Carly “Twisted Sister” Fiorina, a woman who was running for the GOP nomination with the slogan “at least your face doesn’t look like this!” has dropped out of the race. The bus she threw herself under had to stop to change tires, as pieces of plastic inside of her face popped these tires.
NPR:
Carly Fiorina is exiting the Republican presidential race after a seventh-place showing in last night’s New Hampshire primary.
“While I suspend my candidacy today, I will continue to travel this country and fight for those Americans who refuse to settle for the way things are and a status quo that no longer works for them,” said Fiorina in a statement.
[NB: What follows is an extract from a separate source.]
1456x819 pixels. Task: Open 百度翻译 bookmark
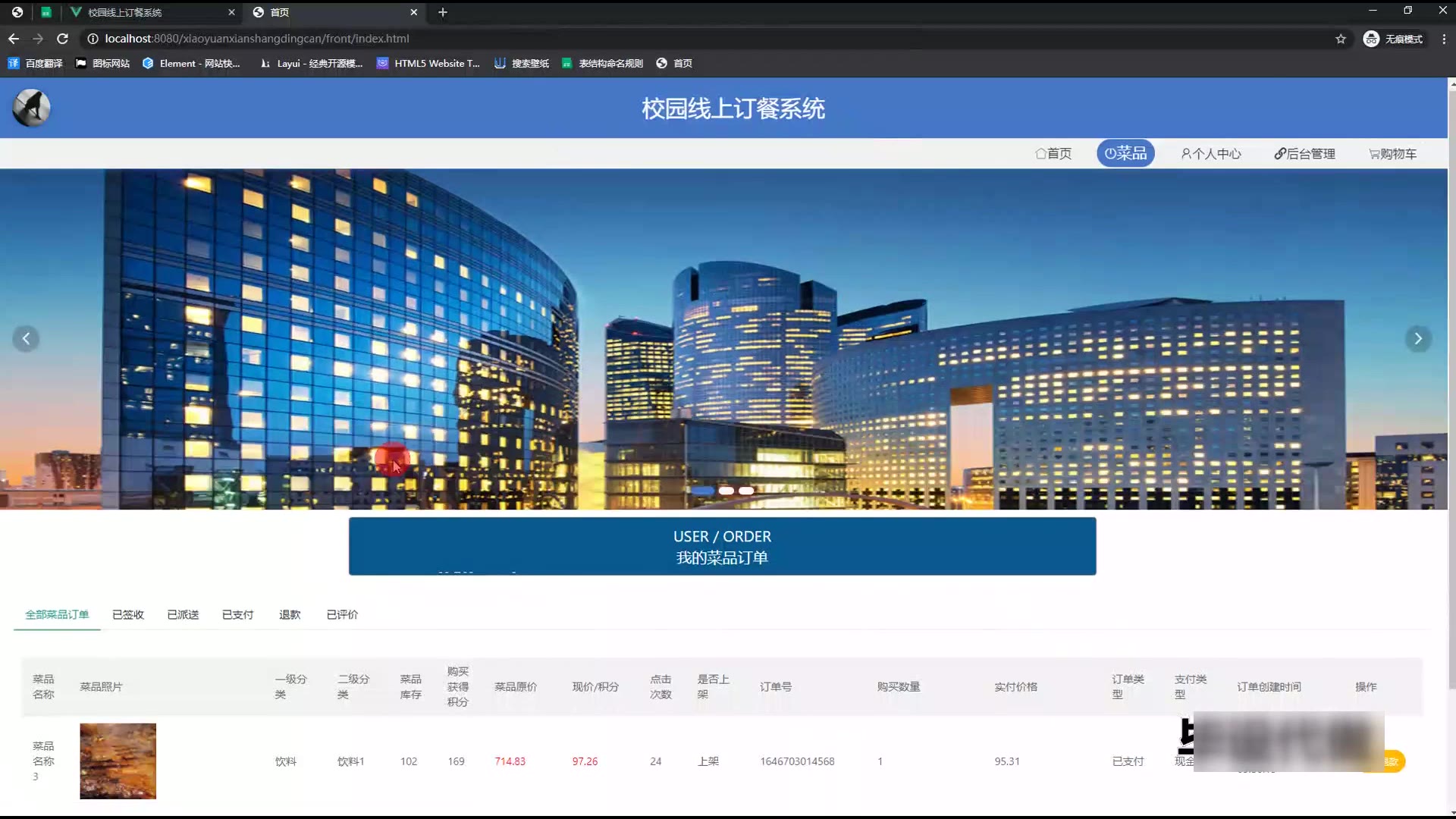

Fiorina was an unconventional candidate. Her only previous political effort had been a 10-point loss in a race for U.S. Senate in California, and her tenure at Hewlett-Packard was most notable for her being fired by the board of directors after an unsuccessful merger with Compaq.
Still, Fiorina struck a chord with many Republican voters, many of whom were especially drawn to her fierce anti-abortion viewpoints and spirited appearances on the campaign trail and in debates.
Another one bites the dust!
Actually, it was impossible for her to bite dust, due to the immobility of her jaw muscles. She had to drink the dust through a tube.